The hashtag #HomelessCantStayHome is sweeping through social media and a growing slate of elected officials and advocacy groups are escalating their calls for the city to house the homeless in vacant hotel rooms to prevent the spread of coronavirus, adding pressure on Mayor Bill de Blasio and Governor Andrew Cuomo to take swift action.
In response, the city is claiming it is taking steps to isolate those who are homeless — but it appears only a small fraction of those whom advocates say could benefit from relocation will actually be rescued.
Voices Of Community Activists & Leaders (VOCAL-NY), a grassroots organization dedicated to eradicating homelessness and HIV/ AIDS, has been among the leading groups focused on marginalized individuals during the crisis and is at the forefront of the movement to transfer homeless individuals to hotels so folks do not face such high risk of infection. The organization has called for proper treatment of homeless individuals and the release of incarcerated folks, two demographic groups that face elevated risks of coronavirus due to cramped living environments.
Many others have also called on the city to house homeless folks in hotels, including out gay Council Speaker Corey Johnson and Public Advocate Jumaane Williams.
“The homelessness crisis is only further complicated by #COVID19,” Johnson wrote in a tweet. “We must protect our fellow New Yorkers and move them off the streets/ out of shelters into vacant hotel rooms to help #StopTheSpread, + cease all enforcement sweeps on the subways and streets. #HomelessCantStayHome.”
A virtual press conference was held on April 7 to rally support for the effort to house homeless New Yorkers in 30,000 of 100,000 vacant hotel rooms. The video conference presser featured VOCAL-NY, Communities United for Police Reform, human.nyc, a group focused on street and subway homeless people, and elected officials including Williams, Councilmembers Donovan Richards of Queens, Brad Lander of Brooklyn, and Antonio Reynoso of Brooklyn and Queens, and Manhattan Assemblymembers Yuh-Line Niou and Harvey Epstein, among others.
“We are simply asking for 30,000 of those [100,000] hotel rooms to help ease the congestion in shelters, where we have upwards of 60,000 people who are homeless, not to mention people who are homeless in the street,” Williams said during the presser.
Furthermore, more than 100 health professionals, including more than 50 who work in the greater New York City area, signed an open letter to de Blasio and Cuomo citing the 84.8 percent vacancy rate in city hotels and stressing, “We must immediately prioritize offering all homeless individuals on the streets and in congregate shelters the opportunity to move into private hotel rooms to slow the spread of COVID-19.”
The concerns about coronavirus risk in shelters are not new.

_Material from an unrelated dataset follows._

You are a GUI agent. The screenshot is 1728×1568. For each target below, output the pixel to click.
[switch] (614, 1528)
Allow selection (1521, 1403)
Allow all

Kate Barnhart of New Alternatives, which serves queer homeless youth, sounded the alarm in an interview with Gay City News last month when she said “there is no way to isolate people [at shelters] if someone should become sick.” She said at the time that staff at Trinity Place — a shelter for homeless LGBTQ youth — were told that residents would be sent back to shelters after stints in the hospital, even if there was a lack of space for isolation.
In the following weeks the virus decimated homeless shelters across the city. Department of Social Services spokesperson Isaac McGinn told Gay City News on April 9 that 299 homeless individuals have tested positive for coronavirus in New York City, including 269 people who are in 101 different homeless shelters. Of the 299 homeless individuals who have tested positive, 15 people have died — and in a city where many people have not been able to get tested, those numbers could actually be even higher.
The New York Post reported on April 6 that the city has started housing hundreds of homeless individuals with the coronavirus or symptoms of the virus in rooms across five hotels. The Department of Social Services confirmed the use of hotels and said the city has moved to utilize hundreds of units — with more forthcoming — across five locations in the city to house individuals who have symptoms but do not need to be hospitalized, as well as taking steps to relocate those who could be especially vulnerable to the virus. The city would not elaborate on who they classify as vulnerable beyond seniors.
“As this situation evolves each day, we’re adapting and responding: connecting clients who need it to care, opening hundreds of isolation units for recovery, implementing best practices in shelters citywide to increase social distancing and limit gatherings, and now strategically transferring some of our most vulnerable clients, starting with those over 70, to dedicated sites within our system for their safety during this crisis out of an abundance of caution,” McGinn told Gay City News in a written statement.
The hundreds of units would be significantly less than the 30,000 rooms that have been requested by Williams and elected officials and advocates.
A spokesperson for Cuomo did not immediately return requests for comment for this story.